# help me please! service engine soon light on



## liangmx2008 (Jun 3, 2007)

I got my 98 altima GXE just a month ago. After I drive aroung 400 miles, I suddently found my servie engine soon light on. I checked the error code in the autozone and the code is 3024,which is knock out sensor. I did not know what to do next? If I replace the new one, the price is 180$. any other suggestion? THank a lot


----------



## Altima_SE-R (Feb 15, 2007)

Has the motor been knocking or pinging more? what quality of gas do u use? u could even try changing the oil and filter. they sell a detergent that you pour in b4 u drain the oil (let car warm up once in). It will help reduce sludge build up and reduce knock.

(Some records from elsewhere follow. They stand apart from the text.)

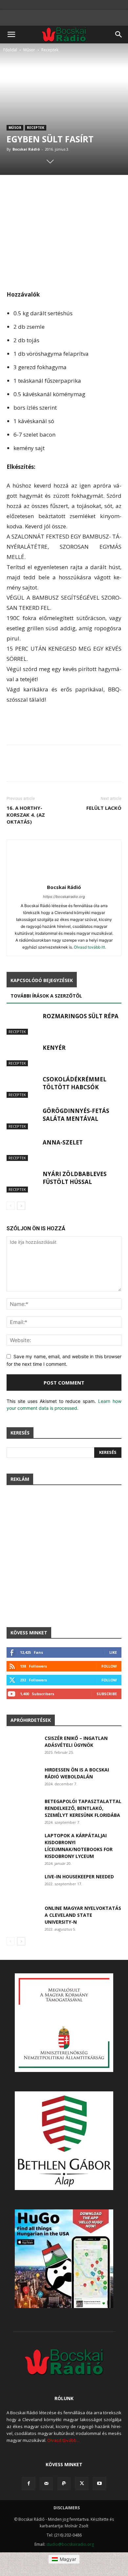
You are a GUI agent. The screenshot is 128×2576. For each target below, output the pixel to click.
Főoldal (10, 50)
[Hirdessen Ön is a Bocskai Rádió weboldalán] (23, 1777)
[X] (81, 2483)
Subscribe (106, 1693)
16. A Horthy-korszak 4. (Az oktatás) (26, 815)
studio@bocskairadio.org (70, 2544)
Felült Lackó (103, 808)
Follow (109, 1666)
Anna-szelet (63, 1142)
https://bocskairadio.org (64, 896)
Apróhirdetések (31, 1720)
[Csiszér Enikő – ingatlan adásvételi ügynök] (23, 1746)
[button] (11, 34)
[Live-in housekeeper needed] (23, 1884)
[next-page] (21, 1206)
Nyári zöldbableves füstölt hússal (75, 1178)
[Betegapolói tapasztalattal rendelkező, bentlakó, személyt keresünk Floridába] (23, 1809)
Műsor (29, 50)
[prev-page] (11, 1206)
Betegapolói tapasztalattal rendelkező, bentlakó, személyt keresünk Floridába (83, 1808)
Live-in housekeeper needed (79, 1876)
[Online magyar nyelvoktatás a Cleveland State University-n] (23, 1916)
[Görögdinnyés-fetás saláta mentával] (23, 1118)
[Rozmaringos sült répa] (23, 1023)
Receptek (49, 50)
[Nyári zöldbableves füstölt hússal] (23, 1181)
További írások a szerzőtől (46, 996)
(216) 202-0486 (68, 2535)
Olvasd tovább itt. (90, 947)
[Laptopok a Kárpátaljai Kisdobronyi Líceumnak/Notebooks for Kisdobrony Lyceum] (23, 1843)
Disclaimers (66, 2508)
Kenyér (54, 1047)
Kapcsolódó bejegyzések (42, 980)
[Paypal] (64, 2483)
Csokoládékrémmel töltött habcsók (74, 1083)
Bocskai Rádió (26, 149)
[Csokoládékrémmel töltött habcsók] (23, 1086)
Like (113, 1652)
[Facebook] (28, 2483)
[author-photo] (64, 878)
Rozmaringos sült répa (80, 1016)
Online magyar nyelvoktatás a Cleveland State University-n (83, 1915)
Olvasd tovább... (63, 2440)
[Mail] (46, 2483)
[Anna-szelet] (23, 1150)
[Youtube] (99, 2483)
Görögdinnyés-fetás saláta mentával (76, 1114)
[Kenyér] (23, 1055)
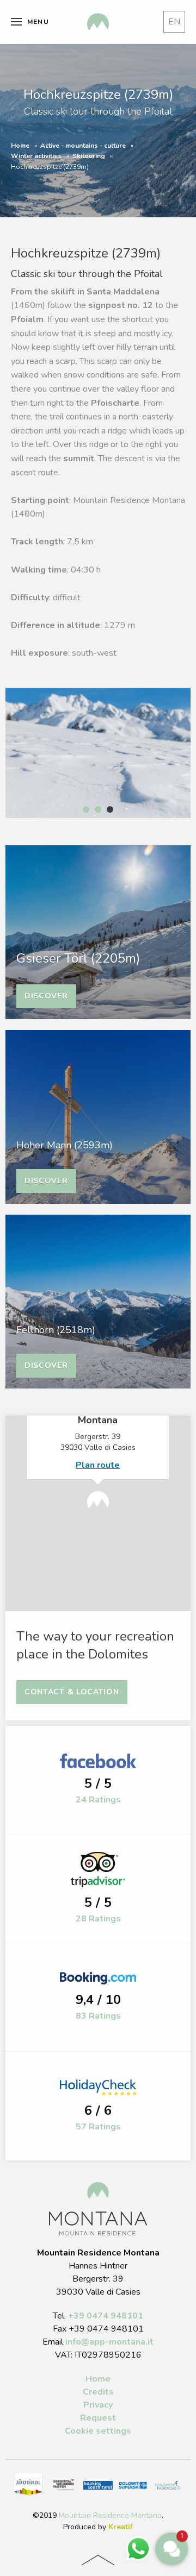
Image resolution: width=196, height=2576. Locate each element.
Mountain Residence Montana (110, 2515)
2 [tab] (98, 809)
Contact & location (71, 1692)
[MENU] (16, 22)
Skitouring (88, 156)
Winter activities (36, 156)
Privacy (98, 2405)
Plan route (98, 1465)
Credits (98, 2392)
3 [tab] (110, 809)
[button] (171, 2549)
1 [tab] (86, 809)
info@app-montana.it (109, 2342)
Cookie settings (98, 2431)
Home (20, 145)
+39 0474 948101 (105, 2316)
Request (98, 2418)
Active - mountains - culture (83, 145)
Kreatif (120, 2527)
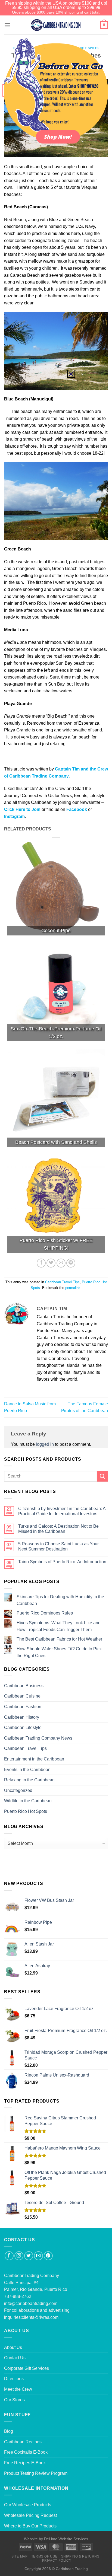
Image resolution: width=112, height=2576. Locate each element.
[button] (71, 374)
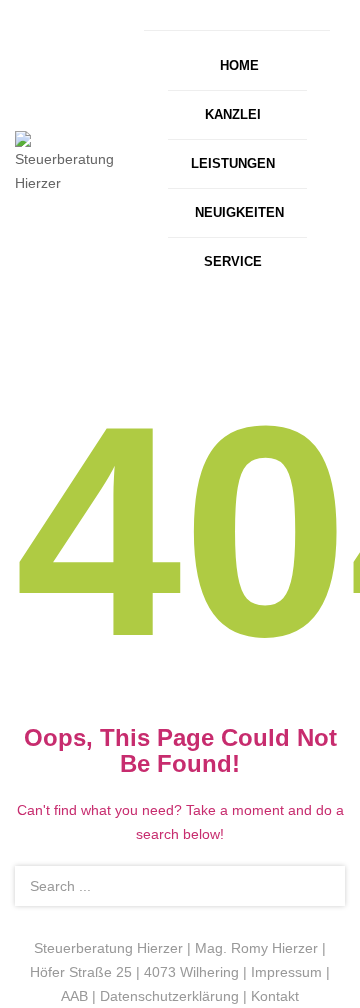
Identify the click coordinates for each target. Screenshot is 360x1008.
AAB (74, 996)
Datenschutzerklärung (169, 996)
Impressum (286, 972)
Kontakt (275, 996)
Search (318, 886)
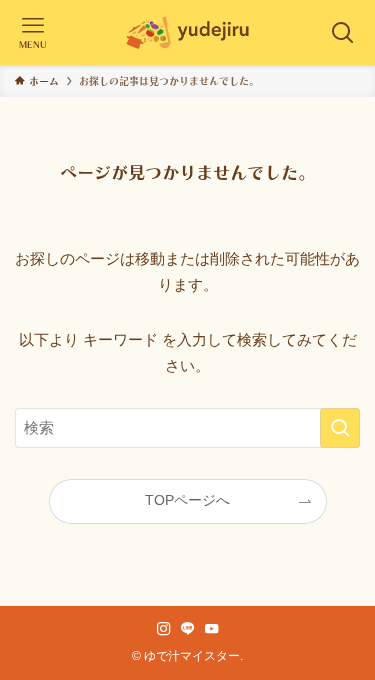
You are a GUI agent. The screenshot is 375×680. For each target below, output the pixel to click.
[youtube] (212, 629)
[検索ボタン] (342, 32)
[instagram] (164, 629)
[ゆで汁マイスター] (188, 32)
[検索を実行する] (340, 428)
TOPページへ (187, 500)
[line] (188, 629)
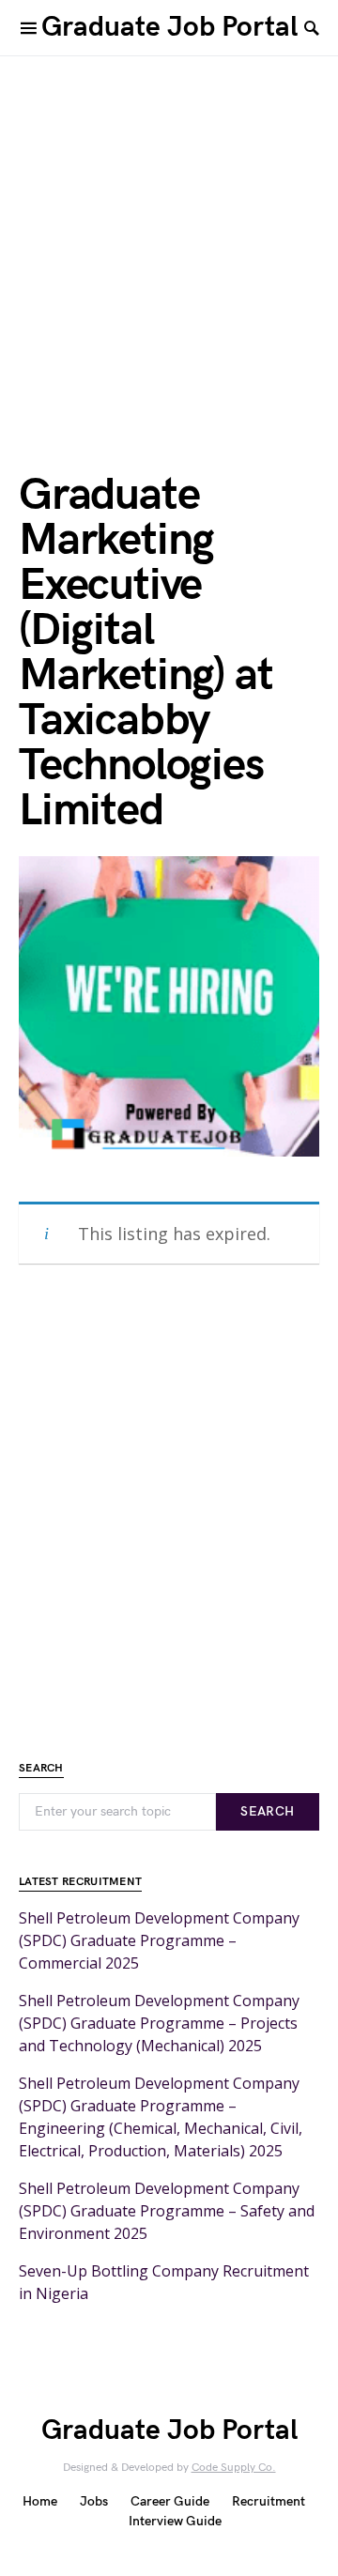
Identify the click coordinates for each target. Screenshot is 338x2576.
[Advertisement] (169, 235)
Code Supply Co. (234, 2468)
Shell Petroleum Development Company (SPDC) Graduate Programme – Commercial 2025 (159, 1940)
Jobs (94, 2501)
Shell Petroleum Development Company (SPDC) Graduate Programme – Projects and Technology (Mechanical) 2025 (159, 2023)
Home (40, 2501)
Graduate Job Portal (169, 27)
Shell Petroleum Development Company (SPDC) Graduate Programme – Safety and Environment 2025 (167, 2211)
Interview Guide (175, 2521)
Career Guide (170, 2501)
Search (267, 1811)
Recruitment (268, 2501)
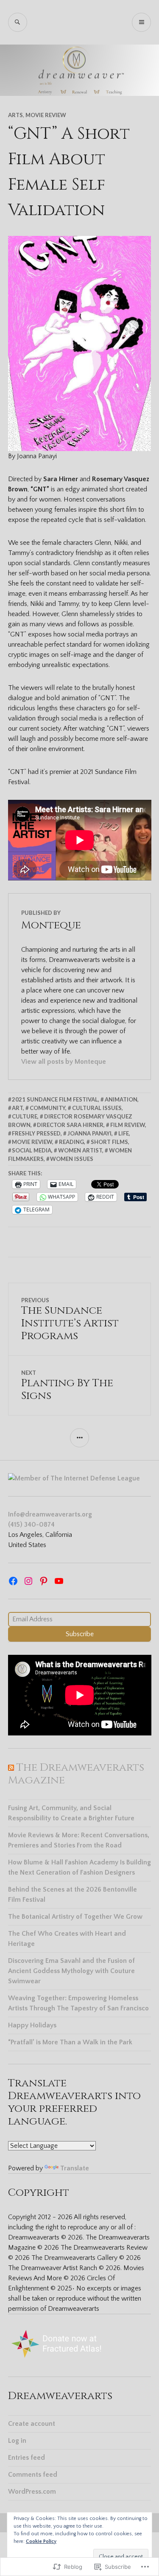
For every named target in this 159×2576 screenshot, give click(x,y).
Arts (15, 115)
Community (47, 1107)
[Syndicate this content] (11, 1767)
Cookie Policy (41, 2541)
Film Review (127, 1124)
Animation (121, 1099)
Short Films (109, 1141)
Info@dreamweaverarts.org (50, 1514)
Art (17, 1107)
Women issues (71, 1158)
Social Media (31, 1150)
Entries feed (26, 2457)
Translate (74, 2168)
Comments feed (32, 2474)
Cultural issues (97, 1107)
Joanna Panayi (89, 1133)
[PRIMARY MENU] (141, 22)
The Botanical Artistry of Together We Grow (75, 1916)
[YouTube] (59, 1581)
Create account (31, 2423)
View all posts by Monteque (63, 1061)
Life (123, 1133)
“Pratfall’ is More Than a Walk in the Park (70, 2042)
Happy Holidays (32, 2025)
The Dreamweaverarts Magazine (76, 1773)
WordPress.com (32, 2491)
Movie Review (45, 115)
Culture (24, 1116)
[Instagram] (28, 1581)
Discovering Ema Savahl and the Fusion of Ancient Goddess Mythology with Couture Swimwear (71, 1971)
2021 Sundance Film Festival (55, 1099)
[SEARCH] (17, 22)
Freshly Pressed (36, 1133)
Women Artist (80, 1150)
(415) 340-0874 (31, 1524)
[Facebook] (13, 1581)
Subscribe (80, 1634)
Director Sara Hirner (70, 1124)
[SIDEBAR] (79, 1437)
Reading (71, 1141)
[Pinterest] (44, 1581)
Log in (17, 2440)
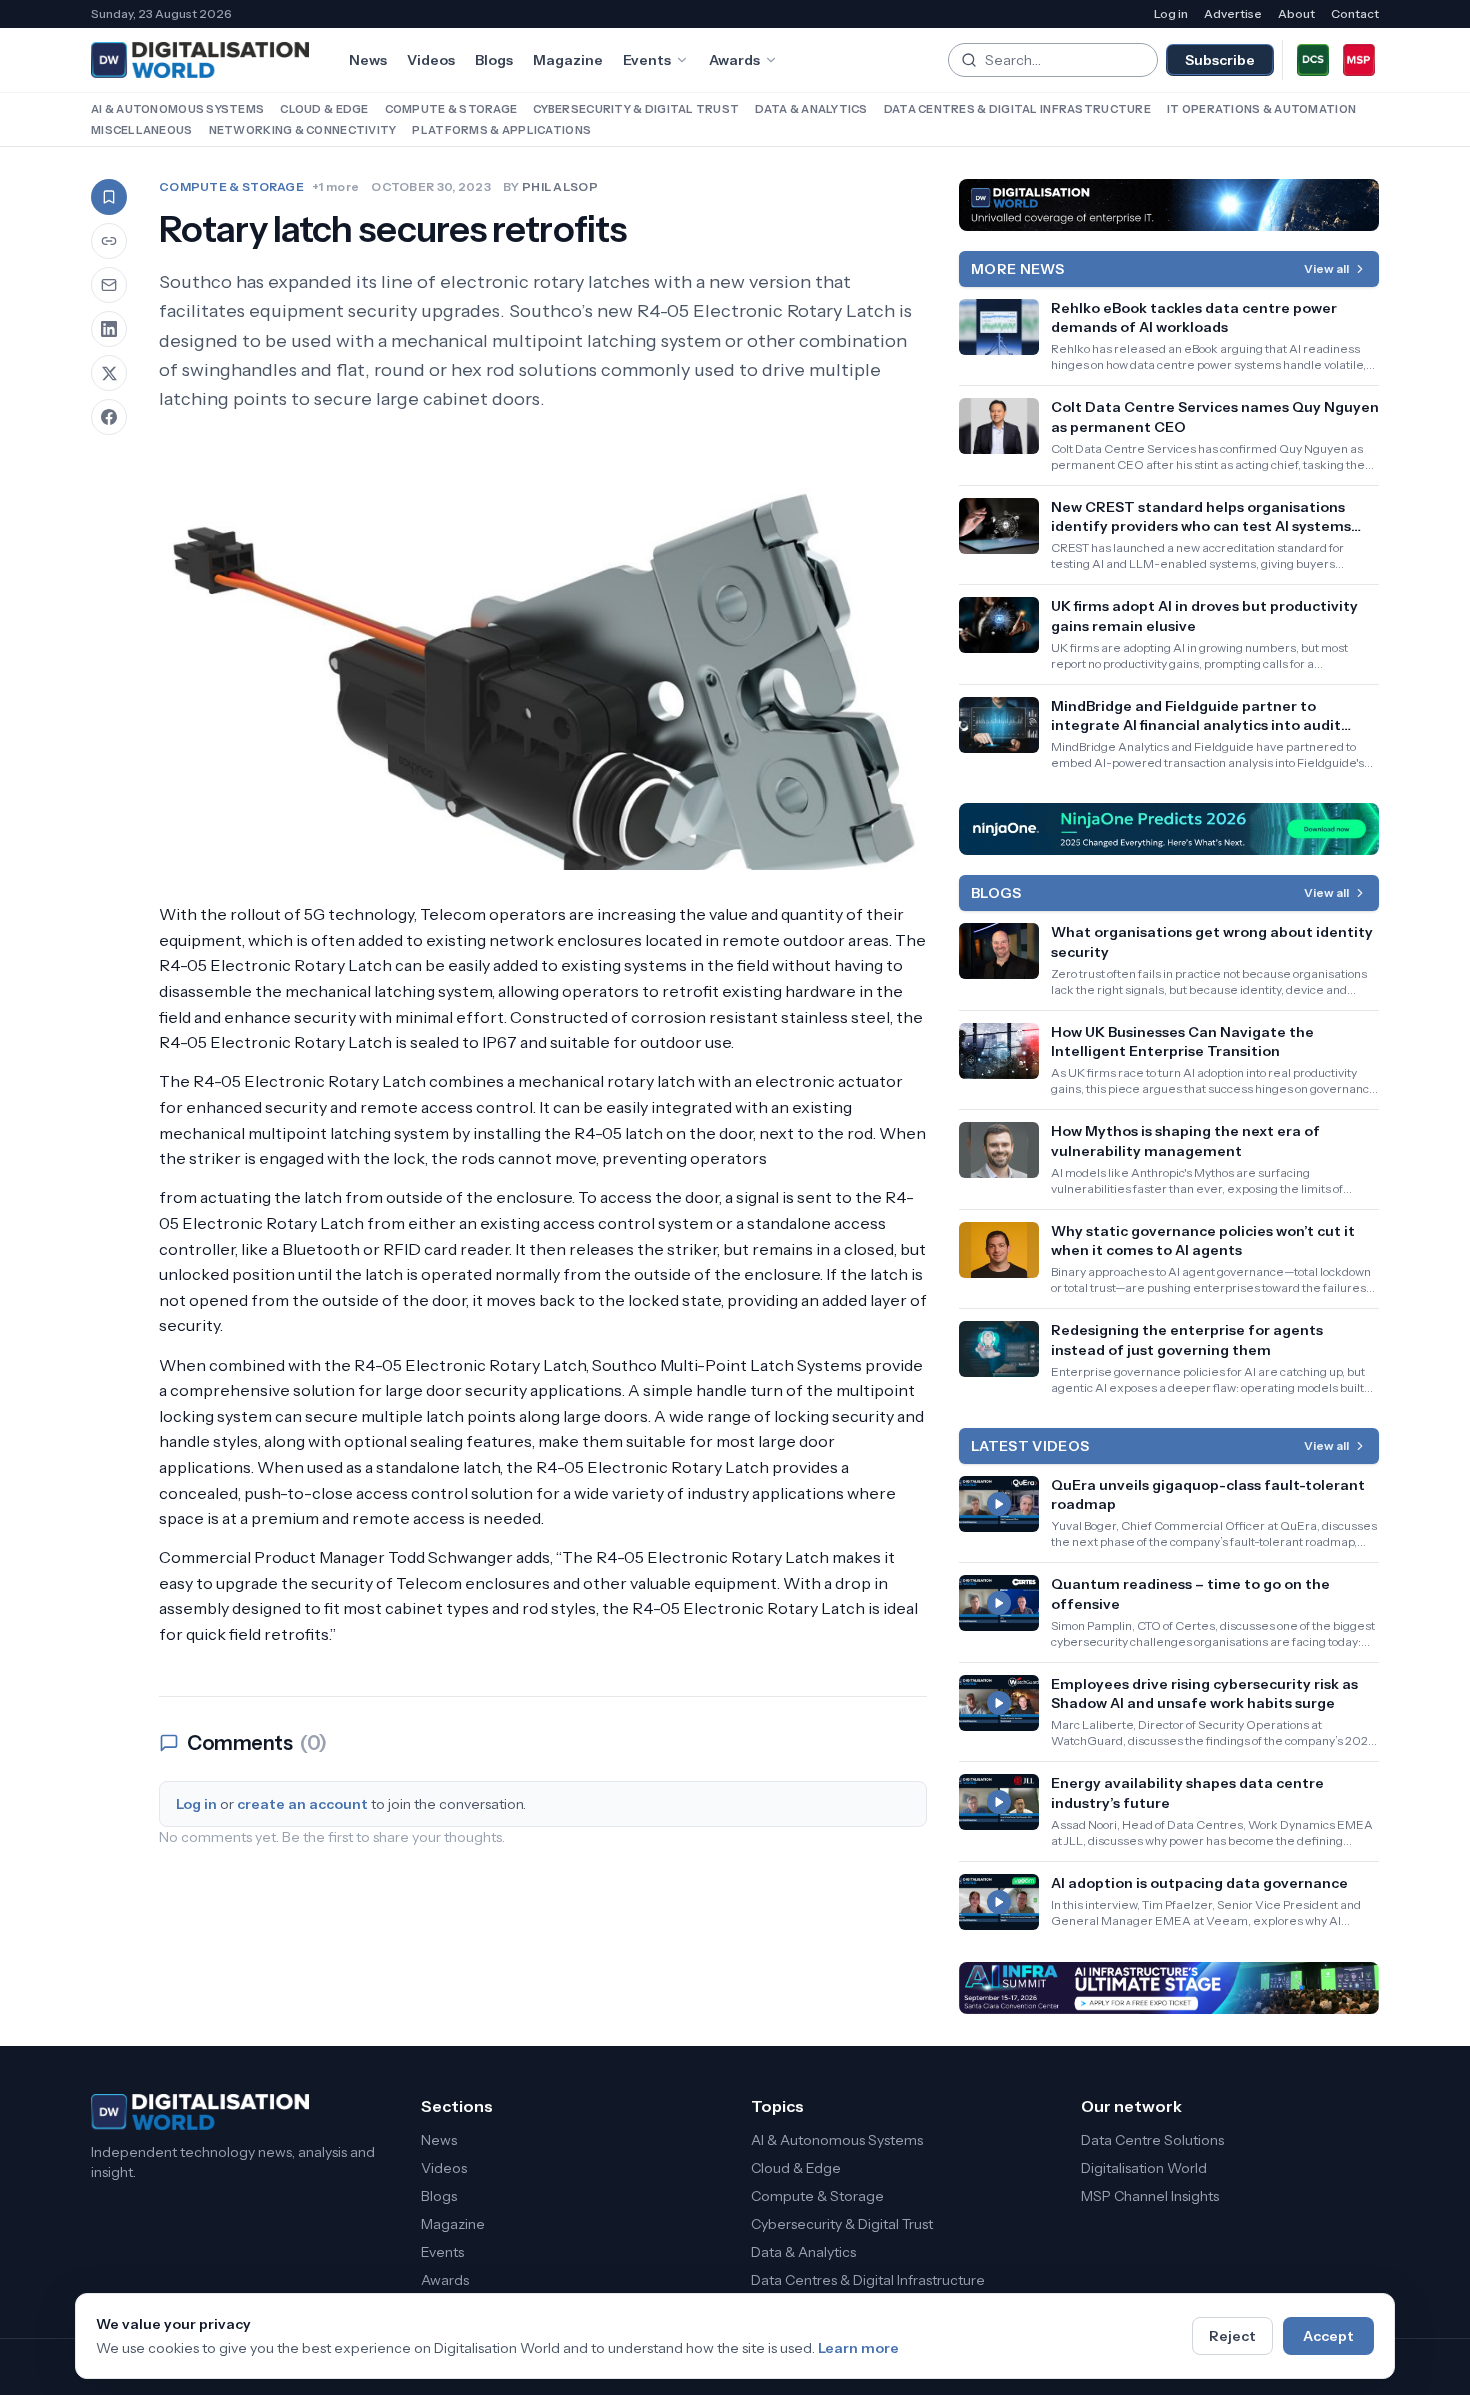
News (368, 60)
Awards (734, 60)
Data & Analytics (811, 109)
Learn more (858, 2348)
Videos (431, 60)
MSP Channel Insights (1150, 2196)
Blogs (494, 60)
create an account (302, 1804)
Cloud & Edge (324, 109)
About (1296, 13)
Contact (1355, 13)
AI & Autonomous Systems (177, 109)
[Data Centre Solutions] (1313, 60)
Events (647, 60)
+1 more (335, 186)
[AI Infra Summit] (1169, 1988)
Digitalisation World (1144, 2168)
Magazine (568, 60)
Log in (1171, 13)
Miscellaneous (142, 130)
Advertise (1233, 13)
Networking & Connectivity (303, 130)
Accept (1328, 2336)
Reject (1232, 2336)
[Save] (109, 197)
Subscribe (1220, 60)
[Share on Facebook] (109, 417)
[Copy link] (109, 241)
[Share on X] (109, 373)
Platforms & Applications (501, 130)
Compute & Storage (451, 109)
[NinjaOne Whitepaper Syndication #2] (1169, 829)
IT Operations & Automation (1261, 109)
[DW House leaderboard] (1169, 205)
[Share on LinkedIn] (109, 329)
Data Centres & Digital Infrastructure (1017, 109)
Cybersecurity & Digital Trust (636, 109)
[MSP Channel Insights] (1359, 60)
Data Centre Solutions (1152, 2140)
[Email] (109, 285)
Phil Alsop (560, 186)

Then again it could just be a bad sensor...


----------



## liangmx2008 (Jun 3, 2007)

*about your suggestion*

I use the 88 gas which the owner book says more than 87 is fine. I use the different gas in the first time. It works fine. you mean I can change the air filter? BUt how about the sensor?





Altima_SE-R said:


> Has the motor been knocking or pinging more? what quality of gas do u use? u could even try changing the oil and filter. they sell a detergent that you pour in b4 u drain the oil (let car warm up once in). It will help reduce sludge build up and reduce knock.
> 
> Then again it could just be a bad sensor...


----------



## rbo1577186 (Jan 16, 2005)

Not sure about the ignition timing on that car, but if it's a little off due to age, you could try a higher octane fuel to get rid of spark knock (if this is the case). Run through a tank of it and see if the light goes away/car sounds any better.


----------



## liangmx2008 (Jun 3, 2007)

Thanks. another question? Can I add different type gas now? for example 91#. I have a half tank gas now which I add last time 88#? Thanks





rbo1577186 said:


> Not sure about the ignition timing on that car, but if it's a little off due to age, you could try a higher octane fuel to get rid of spark knock (if this is the case). Run through a tank of it and see if the light goes away/car sounds any better.


----------



## rbo1577186 (Jan 16, 2005)

You can add it now, Just give it some time to run through. Adding a little Octane booster with this tank shouldn't hurt either. The Computer may take a few cycles to determine there is no longer a problem.


----------



## liangmx2008 (Jun 3, 2007)

So thanks. According to your suggestion, maybe next time I can only add 91#?




rbo1577186 said:


> You can add it now, Just give it some time to run through. Adding a little Octane booster with this tank shouldn't hurt either. The Computer may take a few cycles to determine there is no longer a problem.


----------



## rbo1577186 (Jan 16, 2005)

Correct. If it doesn't go away in the next 2 tanks, I'd most likely change the sensor. Look it over for a frayed or burnt wire, Could be something simple.


----------



## liangmx2008 (Jun 3, 2007)

thanks a lot. I will try


----------



## BigJeff26 (Apr 6, 2007)

this is an altima se-r fprum y post here


----------